The Ottomans were also invaded constantly every decade, while the Japanese have been invaded only once in their entire history back in the 1300s by the Mongols, and even that wasn't really an invasion as most of the Mongol fleet was destroyed by a storm. The constant wars with the other great powers led to the massacre of the local population and economic devastation, thus leading to a debt crisis.

South Korea and Taiwan had export-driven industrialisation starting in the 60s, while Turkey maintained an import-substitution industrial development model developed during the Kemalist one-party era. Turkey's development model led to an inefficient economy until Turgut Özal reformed the Turkish economy into an export-driven industrialisation model. In other words, Turkey only adopted the same economic model 20 years after the Asian tigers.

Turkey's failed import-substitution industrial development model for 50 years led to a rent-seeking and clientelist environment across Turkey. The rent-seeking had such a greatly impacted that not-profitable state-subsidized companies employed around 14% of the population in the 80s. The cultural impact of 50 years of this practice has led to mass corruption of Turkish institutions that today manifests as AKP clientelism. The CHP has its share of clientelist and rent-seeker patrons; this can be seen at the municipality level, where the system is at its strongest.

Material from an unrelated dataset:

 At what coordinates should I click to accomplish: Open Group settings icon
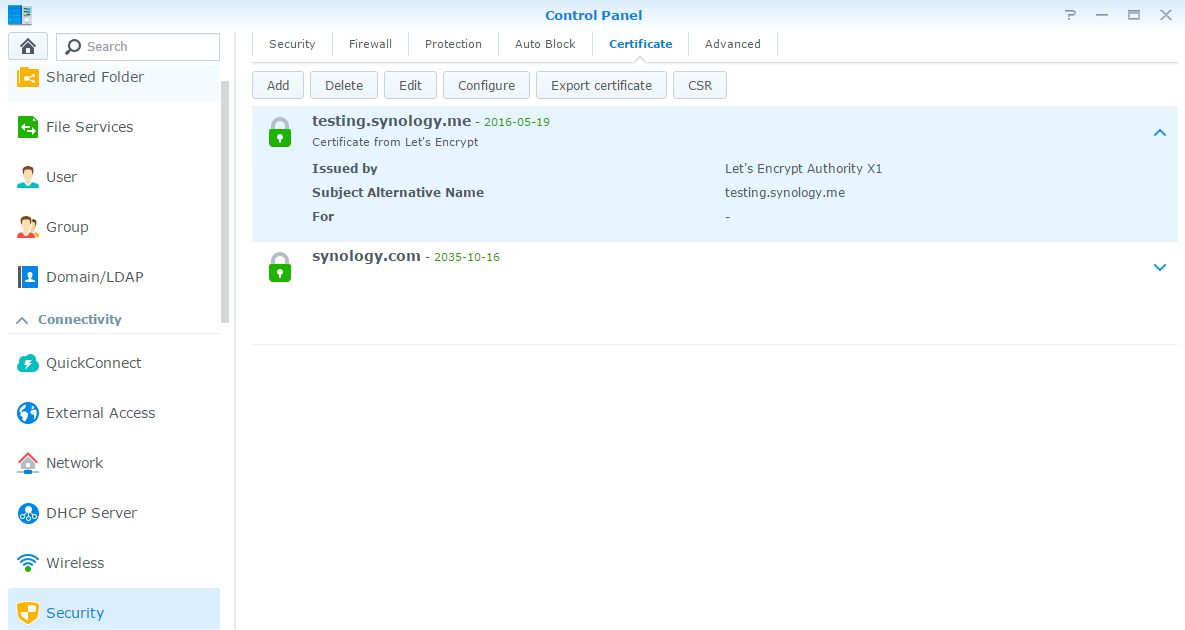tap(28, 227)

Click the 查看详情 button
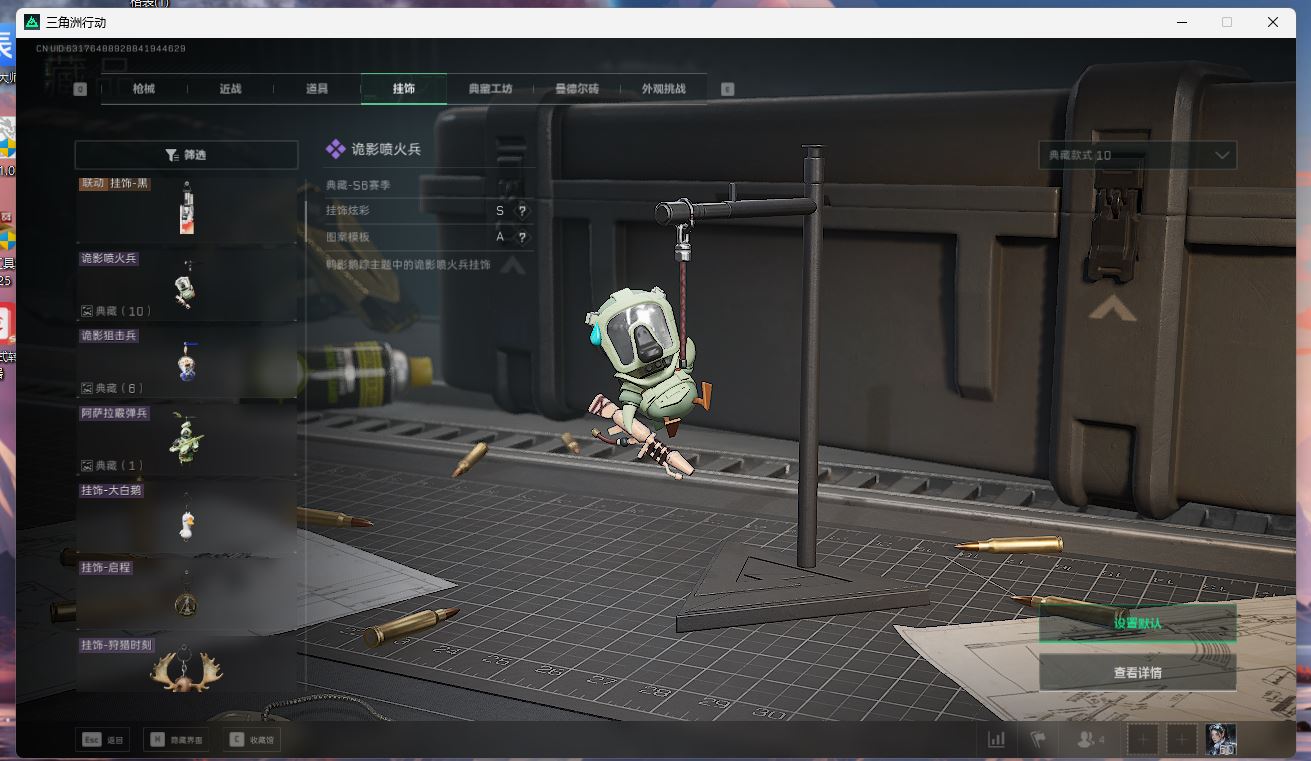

South Korea had a similar problem in the form of chaebol, with the largest ten making up 60 per cent of its economy. The difference between Turkey rent-seekers and the Korean chaebol is that they were designed to grow into world brands that bring profit back to Korea from abroad. The Turkish companies were designed to create domestic Turkish equivalents of foreign products to turn Turkey into an industrialised autarky.

Here is an easy about Turkeys rent-seeking
Thank you very much

Also

1.Japanese won a war aganist Qing Chinese and get millions money to improving the industry

2.Import-substitution industrial development model was a pre-1980 British model which used by South American East Middle and other developing countries,almost fail ,including British itself.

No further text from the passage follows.